The bulls have been firmly in control since the Europen Central Bank (ECB) induced rally off the December 19 low in stocks. However, last week's capitulation selling in the VIX and current divergences between the S&P 500 and Transports have opened a crack in the bearish door. We believe a news item, such as the lack of progress made at this weekend's G20 summit, is needed to give the bears some traction.
The VIX measures implied volatility for the S&P 500 over the next 30 days. When the VIX is at low levels, it tells us the market is not concerned about a volatile pullback or negative headlines. Therefore, the VIX is another way to monitor market sentiment. Sentiment can be a powerful contrary indicator when the level of bullishness reaches extremes (or when the VIX reaches extremes).
The VXX ETN has a strong correlation to the VIX. VXX dropped 8.32% on February 23 telling us we may be nearing the level of maximum complacency in terms of bullishness. A strong reversal this week in VXX would add to our concerns relative to a possible pullback in stocks (NYSEARCA:SPY).
The video below mainly focuses on the current oversold nature of the VIX and the possible ramifications for stocks. Recent DeMark trend exhaustion signals for the VIX are discussed within the context of historical signals. Other video topics include a bearish divergence in the Transportation Average and the next round of money printing in Europe.

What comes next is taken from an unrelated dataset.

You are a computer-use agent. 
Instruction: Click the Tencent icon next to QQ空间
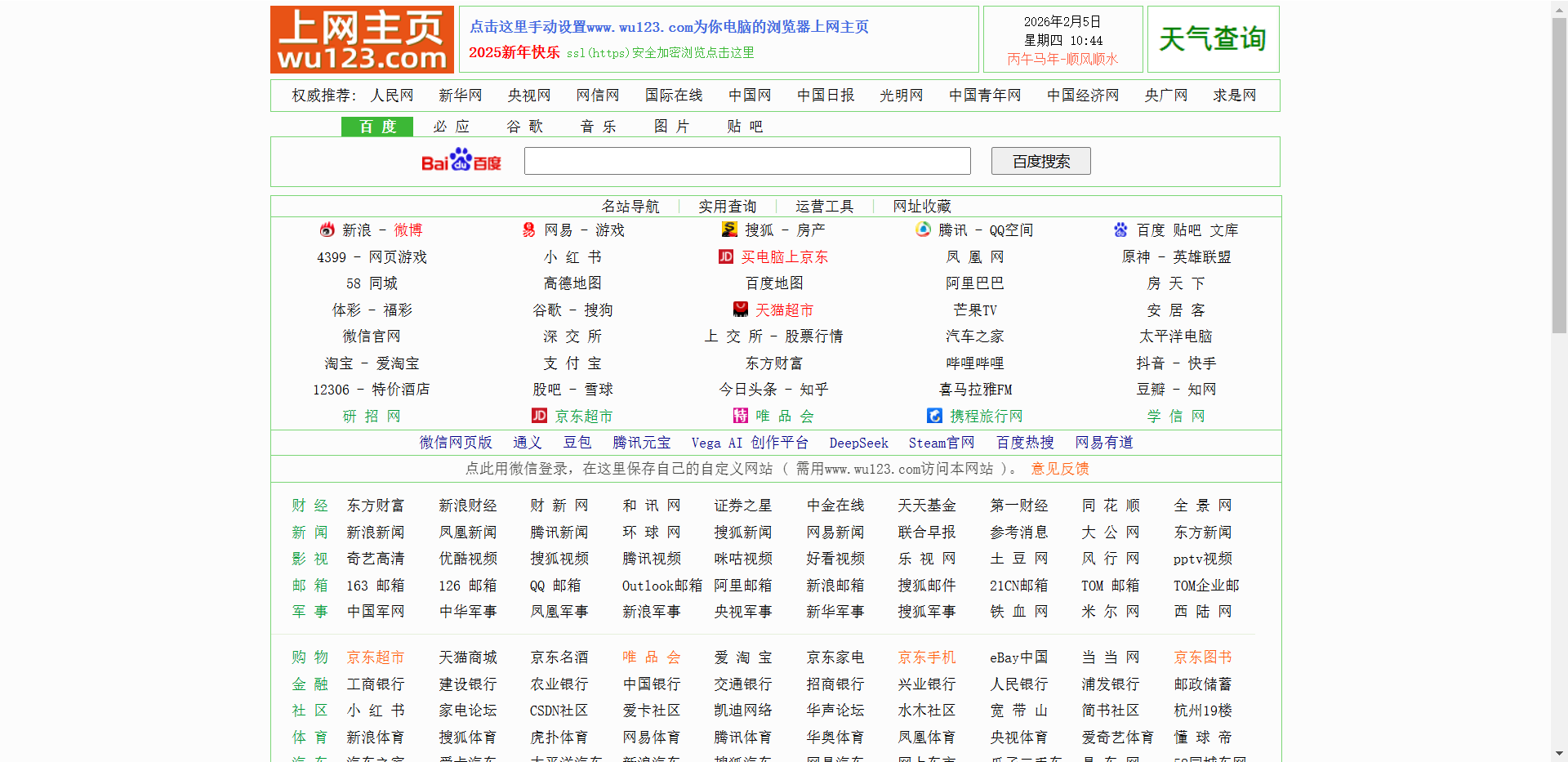pos(921,230)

After you click play, use the button in the lower-right corner of the video player to view in full-screen mode. Hit Esc to exit full-screen mode.
The aforementioned bearish divergence between the Dow Jones Transportation Average and the S&P 500 is shown below. Note how peaks in the S&P 500 (top) and Transports (bottom) have tended to occur in unison in recent months (see blue-dotted vertical lines). The current market breaks the pattern with the Transports already experiencing a 5.5% pullback since early February (see red box right side).

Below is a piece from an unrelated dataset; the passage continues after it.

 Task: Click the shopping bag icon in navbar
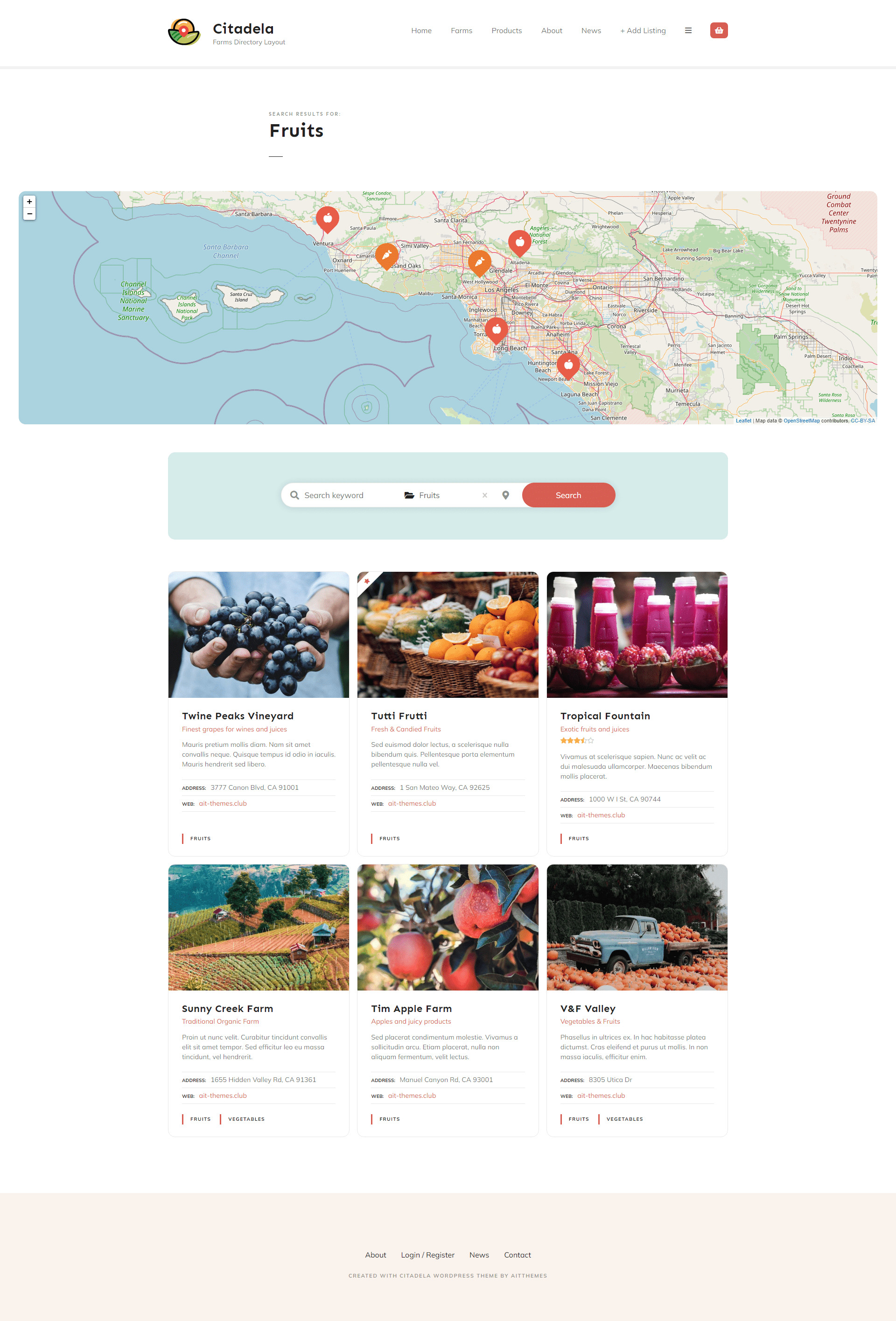click(x=719, y=30)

The video above covers the always-important calendar of events in Europe. The most important and potentially market moving event is Wednesday morning's announcement of the European Central Bank's second round of unlimited three-year loans for banks. While the bias for money-printing exercises is always bullish, a smaller than expected tapping of the ECB's generous facility could disappoint markets addicted to central bank liquidity.
As we outlined in a December video, the debt levels in Europe will most likely remain problematic for investors for years to come. However, the strong market trends we cited last week are often associated with brief corrections followed by more upside.
The market's bias near month-end also tends to be bullish, which means any pullback could be muted early in the week. Our base case looks for an S&P 500 pullback in the range of 5.5% to 11.0%, with a more shallow correction being the higher probability outcome. Should a pullback occur, we will be looking at leading markets and sectors as possible buy candidates, including technology (NASDAQ:QQQ), homebuilders (NYSEARCA:XHB), consumer discretionary (NYSEARCA:XLY), small caps (NYSEARCA:IJR), and mid-caps (NYSEARCA:IJK). During any pullback, a spike in VXX is also worth keeping an eye on.